Kritik:
Sein Daddy hat ihm
den Kinobesuch verboten - "Aber egal! Nichts kann die
Phantasie eines kleinen Jungen übertreffen!" - Bart
Simpson sagt's, und seine Helden Itchy und Scratchy
erscheinen in einer Gedankenblase, stehen rum, warten,
stehen rum, warten... "Ah! Das Fernsehen hat meine
Einbildungskraft ruiniert!"
Ungefähr
so fühlte ich mich in Teilen von The Blair Witch
Project. Da nie Ungeheuer, Monster oder Hexen zu sehen
sind, ist man auf seine eigene Phantasie angewiesen, um sich
zu gruseln. Aber durch den Konsum zuvieler "Meisterwerke"

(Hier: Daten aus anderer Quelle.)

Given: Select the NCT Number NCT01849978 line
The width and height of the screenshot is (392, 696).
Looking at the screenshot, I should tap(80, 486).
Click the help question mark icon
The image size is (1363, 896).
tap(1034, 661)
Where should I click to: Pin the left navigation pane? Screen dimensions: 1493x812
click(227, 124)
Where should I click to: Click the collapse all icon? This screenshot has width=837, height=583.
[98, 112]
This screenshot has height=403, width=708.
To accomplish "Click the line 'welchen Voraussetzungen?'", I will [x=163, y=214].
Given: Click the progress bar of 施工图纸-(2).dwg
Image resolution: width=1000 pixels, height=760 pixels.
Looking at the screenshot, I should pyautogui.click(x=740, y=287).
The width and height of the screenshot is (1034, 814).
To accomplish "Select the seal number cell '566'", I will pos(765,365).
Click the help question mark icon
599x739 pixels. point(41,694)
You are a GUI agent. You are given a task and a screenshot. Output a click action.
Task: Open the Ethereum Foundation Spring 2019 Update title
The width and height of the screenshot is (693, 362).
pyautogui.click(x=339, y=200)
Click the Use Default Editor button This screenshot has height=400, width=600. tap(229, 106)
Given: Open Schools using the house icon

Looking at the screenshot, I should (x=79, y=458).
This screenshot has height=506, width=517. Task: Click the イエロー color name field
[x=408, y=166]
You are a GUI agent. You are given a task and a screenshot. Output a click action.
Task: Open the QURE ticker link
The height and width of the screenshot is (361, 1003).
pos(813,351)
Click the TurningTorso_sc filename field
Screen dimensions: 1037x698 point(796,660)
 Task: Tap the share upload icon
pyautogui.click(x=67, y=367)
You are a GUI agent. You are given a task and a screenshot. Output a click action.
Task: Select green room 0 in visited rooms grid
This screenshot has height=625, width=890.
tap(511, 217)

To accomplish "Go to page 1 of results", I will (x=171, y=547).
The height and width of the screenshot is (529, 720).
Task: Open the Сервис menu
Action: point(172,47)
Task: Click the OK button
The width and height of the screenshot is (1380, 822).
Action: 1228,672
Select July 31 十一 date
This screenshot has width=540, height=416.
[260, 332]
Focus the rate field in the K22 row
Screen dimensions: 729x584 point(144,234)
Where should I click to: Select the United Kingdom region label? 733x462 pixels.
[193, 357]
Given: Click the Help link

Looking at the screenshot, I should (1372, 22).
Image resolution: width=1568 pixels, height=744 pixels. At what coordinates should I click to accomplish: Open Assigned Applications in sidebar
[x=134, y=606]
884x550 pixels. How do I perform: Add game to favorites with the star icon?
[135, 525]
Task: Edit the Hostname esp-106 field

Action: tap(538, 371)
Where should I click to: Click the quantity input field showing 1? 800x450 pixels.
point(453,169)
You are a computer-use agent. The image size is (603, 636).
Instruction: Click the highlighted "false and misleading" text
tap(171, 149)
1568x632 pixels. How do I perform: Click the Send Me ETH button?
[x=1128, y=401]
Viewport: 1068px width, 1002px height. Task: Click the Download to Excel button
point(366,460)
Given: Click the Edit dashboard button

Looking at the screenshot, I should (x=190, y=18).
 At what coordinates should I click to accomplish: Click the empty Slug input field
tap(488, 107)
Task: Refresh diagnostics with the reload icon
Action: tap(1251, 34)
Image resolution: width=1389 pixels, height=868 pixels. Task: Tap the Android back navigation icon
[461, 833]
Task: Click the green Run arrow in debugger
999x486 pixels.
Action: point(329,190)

wie Instinct ist mein Gehirn bereits verseucht wie
Block 4 von Tschernobyl, und ich hatte Mühe, mir selbst
schreckliche Dinge vorzustellen, während lauter
grauenvolle Bilder von Richard Gere und Kevin Costner in
meinem Kopf schwirrten. Dabei hatte ich den meisten
Zuschauern im Kino (kreischende Halbwüchsige, die noch
nie einen Wald von innen gesehen haben; die heutige Jugend
geht ziemlich schnell den Bach runter...) immerhin noch
meine Armee-Erfahrungen voraus: wir kampierten einst in einem Wald und schoben
turnusmäßig Wache. Auch ich setzte mich also
mitten in der Nacht an meinen Posten und lauschte in den
stockdunklen Wald hinein - jedes Blätterrascheln, jeder
Schrei eines Uhus, jedes noch so kleine Geräusch kam
mir vor wie eine feindliche Division, die verstohlen
vorbeimarschierte. So war ich, der gebürtige
Stadtmensch, wieder um eine interessante Erfahrung reicher.
Aber das nur am Rande - jedenfalls konnte ich so besser die
irrationale Panik der Städter-Studenten verstehen, die
unzureichend ausgerüstet in der ihnen unbekannten,
unbeherrschbaren Umgebung der Wälder Marylands
verlorengehen - interessant hier Heather Donahues Geschwafel
über die Urbarmachung der Natur in den USA, ihr Glaube
an die Macht der Zivilisation. Ein Lehrstück
darüber, wie sehr sich die "zivilisierten" Menschen von
heute von der Natur und ihren Ursprüngen entfernt
haben.
Auch die
Zerstörungskraft gruppendynamischer Prozesse wird hier
eindrucksvoll dargestellt und wirkt deshalb so echt, weil
alles (mehr oder weniger) echt ist. Das Filmmaterial ist tatsächlich
von den drei Studenten selbst gedreht worden (leider ohne
Musik), und die meisten Dialoge sind improvisiert. Die
drei wurden vom Filmteam regelmäßig nachts
überfallen und fühlten sich bald wirklich von der
Hexe von Blair verfolgt. Durch diesen neuen
schauspielerischen Ansatz, die "authentisch" verwackelten
Bilder und die geschickt gemachte Website wurde der Film
als "wahr" ausgegeben und grenzenlos gehypt - in den
USA.
Hier
allerdings weiß man mittlerweile, daß es "nur"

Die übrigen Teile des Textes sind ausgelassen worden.